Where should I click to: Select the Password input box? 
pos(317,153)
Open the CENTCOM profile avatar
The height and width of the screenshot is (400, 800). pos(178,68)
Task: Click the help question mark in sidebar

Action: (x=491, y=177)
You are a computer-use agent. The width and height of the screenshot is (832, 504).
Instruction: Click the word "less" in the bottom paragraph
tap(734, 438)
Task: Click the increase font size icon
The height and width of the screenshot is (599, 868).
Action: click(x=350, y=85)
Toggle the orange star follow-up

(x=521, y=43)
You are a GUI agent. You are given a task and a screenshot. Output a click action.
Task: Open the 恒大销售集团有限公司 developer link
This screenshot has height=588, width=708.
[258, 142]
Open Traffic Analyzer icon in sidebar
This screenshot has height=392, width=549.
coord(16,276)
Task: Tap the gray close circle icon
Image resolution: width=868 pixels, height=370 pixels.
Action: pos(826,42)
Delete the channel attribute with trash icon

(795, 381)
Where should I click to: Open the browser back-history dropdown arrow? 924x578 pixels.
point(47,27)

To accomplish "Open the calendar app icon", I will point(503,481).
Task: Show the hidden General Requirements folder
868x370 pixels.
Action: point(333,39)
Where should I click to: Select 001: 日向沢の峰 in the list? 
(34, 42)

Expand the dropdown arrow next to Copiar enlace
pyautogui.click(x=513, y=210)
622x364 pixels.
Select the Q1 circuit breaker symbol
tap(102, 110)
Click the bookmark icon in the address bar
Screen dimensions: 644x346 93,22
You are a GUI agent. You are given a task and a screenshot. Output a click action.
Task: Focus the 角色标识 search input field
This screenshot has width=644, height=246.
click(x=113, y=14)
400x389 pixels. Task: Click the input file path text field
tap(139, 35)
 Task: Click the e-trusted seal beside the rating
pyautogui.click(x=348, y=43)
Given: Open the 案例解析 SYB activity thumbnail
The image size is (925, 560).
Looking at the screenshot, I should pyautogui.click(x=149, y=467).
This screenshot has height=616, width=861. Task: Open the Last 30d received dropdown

Activity
Give back exactly the lines from the one containing "868x370 pixels." to the end of the material, both ends included.

Result of this task
868x370 pixels.
Action: point(333,39)
Where should I click to: Select 001: 日向沢の峰 in the list? 
(34, 42)

Expand the dropdown arrow next to Copiar enlace
pyautogui.click(x=513, y=210)
622x364 pixels.
Select the Q1 circuit breaker symbol
tap(102, 110)
Click the bookmark icon in the address bar
Screen dimensions: 644x346 93,22
You are a GUI agent. You are given a task and a screenshot. Output a click action.
Task: Focus the 角色标识 search input field
This screenshot has width=644, height=246.
click(x=113, y=14)
400x389 pixels. Task: Click the input file path text field
tap(139, 35)
 Task: Click the e-trusted seal beside the rating
pyautogui.click(x=348, y=43)
Given: Open the 案例解析 SYB activity thumbnail
The image size is (925, 560).
Looking at the screenshot, I should pyautogui.click(x=149, y=467).
This screenshot has height=616, width=861. Task: Open the Last 30d received dropdown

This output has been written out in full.